The US beverage giant saw a sharp rise in online sales of its products after Africa’s largest economy joined the global trend of imposing movement restrictions on people to contain the spread of the virus, according to its chief executive officer.

“The first one month of Covid-19 was the pivot point,” for e-commerce penetration in the company, CEO Alfred Olajide said at an interview in Lagos, Nigeria’s commercial hub. “We have more than tripled the e-commerce business that we have in our portfolio,” he said without sharing details as the company isn’t listed in Nigeria.

According to a Bloomberg report, Nigeria is seen as a frontier for growth in e-commerce due to a largely youthful population with an average age of 18 and increased data penetration. The use of smartphones is poised to rise almost fourfold to 140 million by 2025, according to Statista.com, adding to the number of people going online to buy everything from groceries to garments.

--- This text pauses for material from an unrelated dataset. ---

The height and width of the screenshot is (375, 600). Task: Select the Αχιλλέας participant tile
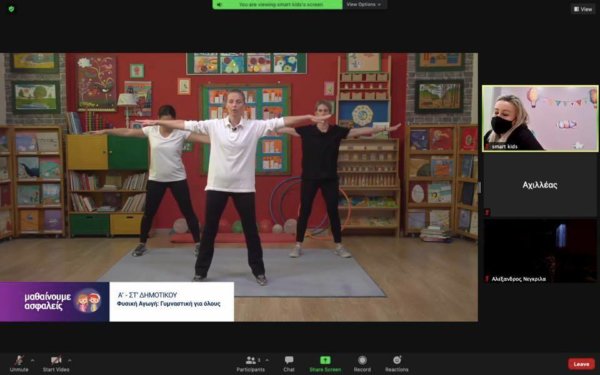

The maker of Fanta and Sprite carbonated drinks and Eva water is partnering with online shopping firms including Jumia Technologies AG, a Berlin-based e-commerce platform that provides services in Lagos to push its products in the country, according to Olajide.

“Right now e-commerce orders as a proportion of sales are still in the single-digit but the ambition for us is to scale it to double-digit and make it a very big significant channel of choice for our consumers,” the CEO said without giving a timeline. “We are partnering to help the trend grow and you will see more of that coming through in our strategy.”

While high inflation rate and unemployment have eroded disposable income, the company is starting to see sales return in 2021 and probably match the pre-covid period as the economy improves, Olajide said.

Coca-Cola has adjusted prices and has “smaller, more value-based pack sizes to cater for consumers that have low disposable income,” the CEO said. That has helped sales recover this year after they took a knock in 2020, as the country experienced its worst economic contraction since at least 1991 due to measures to contain Covid-19.

The foreign exchange shortage hampering industries in Africa’s biggest crude producer has not impacted operations as it gets most of its inputs locally including plastics, crowns, labels and sugar, Olajide said. Concentrates imports are not that huge to cause a disruption to the business, he said.

“What we do as an organization is to look for ways to continue to be more efficient,” Olajide said. “There is a lot recovery happening in the business and I will peg it to the fact that the country itself is improving.”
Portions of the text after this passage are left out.